Success is no longer measured by building a great company. It is measured by the ability to engineer a transaction that prevents a "down-round." This is the cannibalization phase. The industry is eating its own tail to keep the lights on.
The only way out of this trap is a brutal reset of valuations. Firms must admit that a mid-market ERP provider from 2014 is not worth 12x revenue in 2026. They must reinvest in the product or accept that the business is in terminal decline. Some firms are already doing this, quietly marking down assets and focusing on operational turnarounds rather than financial engineering. But they are the minority.
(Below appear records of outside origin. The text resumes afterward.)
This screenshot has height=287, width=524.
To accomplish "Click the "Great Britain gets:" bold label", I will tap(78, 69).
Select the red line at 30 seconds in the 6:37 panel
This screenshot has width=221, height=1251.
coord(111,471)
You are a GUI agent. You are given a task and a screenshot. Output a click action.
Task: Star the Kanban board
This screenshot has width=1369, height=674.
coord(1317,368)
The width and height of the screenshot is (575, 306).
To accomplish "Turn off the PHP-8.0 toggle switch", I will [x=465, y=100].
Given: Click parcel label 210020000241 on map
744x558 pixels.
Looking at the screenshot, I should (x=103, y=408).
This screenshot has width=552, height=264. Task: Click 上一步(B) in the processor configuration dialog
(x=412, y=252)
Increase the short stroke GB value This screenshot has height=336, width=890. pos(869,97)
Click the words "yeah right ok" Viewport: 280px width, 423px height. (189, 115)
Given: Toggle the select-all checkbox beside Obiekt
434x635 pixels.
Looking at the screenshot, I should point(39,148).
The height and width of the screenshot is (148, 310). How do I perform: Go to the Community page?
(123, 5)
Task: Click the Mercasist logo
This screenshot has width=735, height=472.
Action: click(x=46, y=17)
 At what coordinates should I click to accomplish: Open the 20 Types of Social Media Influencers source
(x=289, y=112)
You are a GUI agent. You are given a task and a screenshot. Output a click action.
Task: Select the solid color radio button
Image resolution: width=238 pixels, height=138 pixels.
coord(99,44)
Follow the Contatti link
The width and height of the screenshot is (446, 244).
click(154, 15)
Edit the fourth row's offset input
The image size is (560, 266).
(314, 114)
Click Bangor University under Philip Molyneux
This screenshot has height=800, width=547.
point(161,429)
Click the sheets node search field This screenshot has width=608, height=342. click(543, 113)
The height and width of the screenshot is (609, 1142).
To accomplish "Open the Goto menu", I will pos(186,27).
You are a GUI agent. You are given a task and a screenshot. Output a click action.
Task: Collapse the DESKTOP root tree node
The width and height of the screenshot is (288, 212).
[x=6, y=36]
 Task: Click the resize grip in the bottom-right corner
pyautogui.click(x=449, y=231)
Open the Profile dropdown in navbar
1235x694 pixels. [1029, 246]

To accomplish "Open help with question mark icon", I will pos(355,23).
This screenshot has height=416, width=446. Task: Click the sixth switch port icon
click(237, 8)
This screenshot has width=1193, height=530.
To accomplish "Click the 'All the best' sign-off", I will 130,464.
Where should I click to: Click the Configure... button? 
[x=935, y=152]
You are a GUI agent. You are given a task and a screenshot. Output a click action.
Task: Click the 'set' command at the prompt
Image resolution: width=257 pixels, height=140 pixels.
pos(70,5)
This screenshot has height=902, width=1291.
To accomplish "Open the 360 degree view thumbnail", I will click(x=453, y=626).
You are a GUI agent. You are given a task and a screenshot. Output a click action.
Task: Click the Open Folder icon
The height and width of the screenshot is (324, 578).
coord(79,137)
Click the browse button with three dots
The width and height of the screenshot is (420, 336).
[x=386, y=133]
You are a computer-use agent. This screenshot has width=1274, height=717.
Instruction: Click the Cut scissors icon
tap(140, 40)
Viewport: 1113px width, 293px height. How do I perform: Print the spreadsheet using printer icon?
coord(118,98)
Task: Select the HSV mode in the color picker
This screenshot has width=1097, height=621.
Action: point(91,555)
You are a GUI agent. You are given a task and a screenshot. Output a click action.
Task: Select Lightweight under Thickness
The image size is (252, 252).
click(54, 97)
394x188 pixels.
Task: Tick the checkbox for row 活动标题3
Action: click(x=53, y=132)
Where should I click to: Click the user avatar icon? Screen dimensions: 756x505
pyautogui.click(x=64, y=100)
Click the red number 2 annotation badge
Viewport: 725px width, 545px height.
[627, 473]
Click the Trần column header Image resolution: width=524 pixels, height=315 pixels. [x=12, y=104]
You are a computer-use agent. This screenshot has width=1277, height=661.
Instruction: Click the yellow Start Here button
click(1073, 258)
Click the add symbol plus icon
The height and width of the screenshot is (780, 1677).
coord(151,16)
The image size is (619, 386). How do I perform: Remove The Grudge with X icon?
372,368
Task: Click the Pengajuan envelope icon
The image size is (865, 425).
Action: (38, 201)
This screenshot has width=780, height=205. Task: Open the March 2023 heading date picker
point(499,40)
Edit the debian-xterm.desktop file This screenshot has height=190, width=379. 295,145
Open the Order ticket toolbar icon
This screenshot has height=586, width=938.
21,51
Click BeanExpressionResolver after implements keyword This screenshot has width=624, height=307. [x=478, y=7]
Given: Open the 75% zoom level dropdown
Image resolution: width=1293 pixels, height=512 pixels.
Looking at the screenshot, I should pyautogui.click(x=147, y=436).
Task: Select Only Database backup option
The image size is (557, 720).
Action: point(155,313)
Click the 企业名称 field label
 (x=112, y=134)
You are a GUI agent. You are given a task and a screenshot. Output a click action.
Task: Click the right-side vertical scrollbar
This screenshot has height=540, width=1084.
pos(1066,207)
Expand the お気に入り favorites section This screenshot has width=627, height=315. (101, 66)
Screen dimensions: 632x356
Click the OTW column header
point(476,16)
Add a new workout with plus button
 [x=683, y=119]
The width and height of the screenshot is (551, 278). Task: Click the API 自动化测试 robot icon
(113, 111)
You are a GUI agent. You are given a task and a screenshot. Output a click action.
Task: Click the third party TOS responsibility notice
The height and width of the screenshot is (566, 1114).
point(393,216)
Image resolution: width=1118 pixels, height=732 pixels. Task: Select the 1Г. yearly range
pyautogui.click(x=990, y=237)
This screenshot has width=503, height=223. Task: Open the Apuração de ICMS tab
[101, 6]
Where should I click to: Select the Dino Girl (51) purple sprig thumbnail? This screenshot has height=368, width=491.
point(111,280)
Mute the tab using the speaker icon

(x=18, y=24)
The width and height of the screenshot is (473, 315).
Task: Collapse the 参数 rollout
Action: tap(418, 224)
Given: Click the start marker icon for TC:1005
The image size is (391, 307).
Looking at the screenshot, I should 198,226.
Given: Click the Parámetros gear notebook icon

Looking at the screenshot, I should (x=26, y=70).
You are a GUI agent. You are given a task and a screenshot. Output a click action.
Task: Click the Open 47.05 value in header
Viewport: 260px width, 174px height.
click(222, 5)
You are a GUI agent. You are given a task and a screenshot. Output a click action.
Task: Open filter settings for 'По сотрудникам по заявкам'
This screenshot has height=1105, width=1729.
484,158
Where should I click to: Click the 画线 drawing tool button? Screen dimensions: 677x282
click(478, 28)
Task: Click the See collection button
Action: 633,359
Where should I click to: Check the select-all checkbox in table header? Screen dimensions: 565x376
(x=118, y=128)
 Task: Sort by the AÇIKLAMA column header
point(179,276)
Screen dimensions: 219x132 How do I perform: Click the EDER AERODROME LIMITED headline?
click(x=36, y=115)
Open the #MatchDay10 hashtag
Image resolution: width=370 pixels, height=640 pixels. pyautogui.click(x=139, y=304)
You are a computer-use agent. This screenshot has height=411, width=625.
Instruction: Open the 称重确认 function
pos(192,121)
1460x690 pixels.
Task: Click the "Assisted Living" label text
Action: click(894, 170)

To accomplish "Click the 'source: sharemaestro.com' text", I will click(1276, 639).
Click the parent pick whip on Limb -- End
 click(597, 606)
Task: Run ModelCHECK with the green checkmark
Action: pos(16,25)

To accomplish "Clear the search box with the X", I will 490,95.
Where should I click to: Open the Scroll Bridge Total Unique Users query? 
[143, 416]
The rest are waiting for interest rates to drop back to zero so the party can start again. They are waiting for a miracle that isn't coming. The software industry is moving too fast for these debt-laden structures to keep up. Artificial intelligence is already threatening to automate the very functions that many of these legacy software companies provide. When a $20-a-month AI tool can do what a $100,000-a-year legacy suite does, the "moat" of high switching costs disappears.
Watch the secondary market. When you see a mega-fund selling its prize software asset to its own "Strategic Partners" fund, don't look at it as a sign of strength. Look at it as a white flag. They couldn't find anyone else to take the risk. They are doubling down on a losing hand, hoping the LPs don't look too closely at the cards.
Stop looking at the reported Internal Rate of Return (IRR) and start looking at Distributed to Paid-In Capital (DPI). The former is a promise; the latter is actual cash in the bank. In the world of PE-owned software, the gap between those two numbers has never been wider.